Knopp sides with gun owners
Published 4:00 am Friday, January 11, 2013
Incoming state Sen. Tim Knopp and state Rep. Jason Conger appeared Thursday night before nearly 100 members of the Central Oregon Shooting Sports Association, fielding questions on gun control measures expected to surface in the Oregon Legislature.
The two Bend Republicans will both be sworn in Monday, the opening day of the legislative session. Conger won a second term in the November election; voters returned Knopp to Salem eight years after he completed the last of his three terms in the House.
Knopp held the stage for most of the 90-minute session, and acknowledged that due to recent high-profile shootings — most notably the Dec. 14 rampage at Sandy Hook Elementary School in Connecticut — supporters of gun control are more emboldened as both the Legislature and the U.S. Congress return to work.
“The good news is locally you elected the right people last November,” Knopp said, pausing for applause. “But it takes more than just winning an election, because there are people who want to use tragedy as opportunity to take your rights.”
Knopp told the audience it will fall to gun owners to resist any gun control proposals introduced this session, and encouraged COSSA members to contact legislators and media outlets with what he called “the facts” — that gun control does not work.
“Gun control is essentially citizen control,” Knopp said. “It’s a power grab.”
State Sen. Ginny Burdick, a Southwest Portland Democrat, has already announced her intention to introduce legislation that would ban the sale of magazines that hold more than 10 rounds of ammunition. Knopp said ammunition taxes and tighter standards for the issuing of concealed carry permits may also be introduced this session.

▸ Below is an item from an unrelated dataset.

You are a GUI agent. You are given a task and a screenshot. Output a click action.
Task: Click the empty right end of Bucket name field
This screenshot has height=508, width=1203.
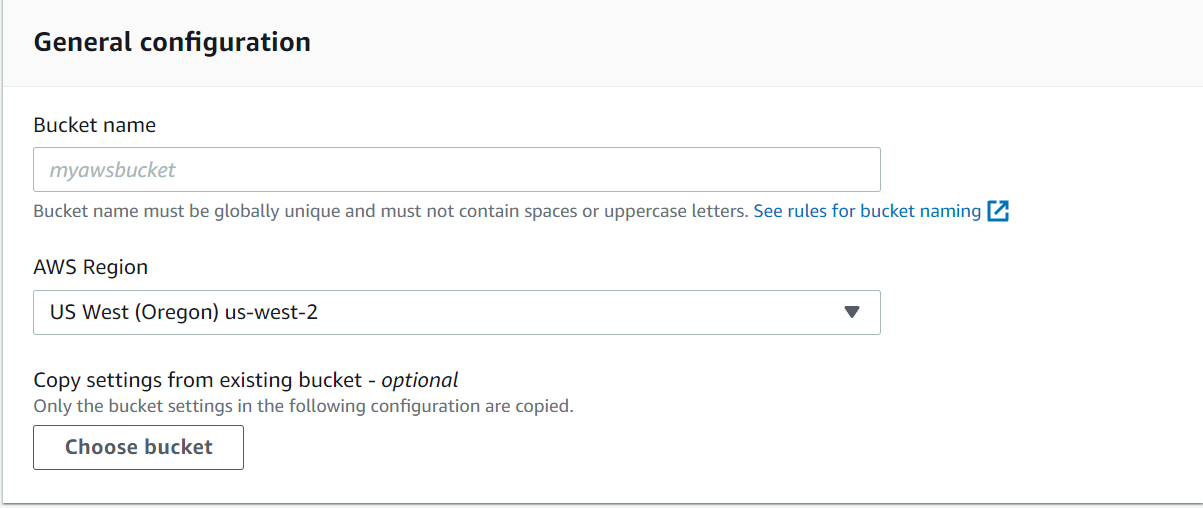point(820,170)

Knopp said while he believes Central Oregon and Deschutes County are generally supportive of Second Amendment rights, much of the rest of the state is less so. He said Democrats from rural areas may be key votes on any upcoming gun control legislation, singling out state Sen. Betsy Johnson of Scapoose and state Rep. Arnie Roblan in particular.
Conger said he considers himself a strong supporter of gun rights, but volunteered his support for one piece of gun control legislation, Oregon’s law requiring criminal background checks for anyone purchasing a gun at a gun show. Oregon is one of just six states with such a requirement.
“It’s very inconvenient, it’s extremely inconvenient sometimes, but it is reasonable,” he said.
Conger also opposed the proposal made by National Rifle Association Executive Director Wayne LaPierre and other gun rights advocates for posting armed guards in every school in the country, saying he would have felt like a prisoner attending a school staffed with armed guards.
“I’m not a big fan of guns in school because we are human and we make mistakes. We drop things, we forget things, and leaving them out with young people who don’t know what they’re doing with firearms is dangerous.”
Conger and Knopp both told the audience the focus should not be on guns, but on mental health care, with Knopp calling the mental health aspect of the mass shooting phenomenon the “most important question.”
Neither man offered any proposals as to how state laws dealing with the mentally ill might be changed.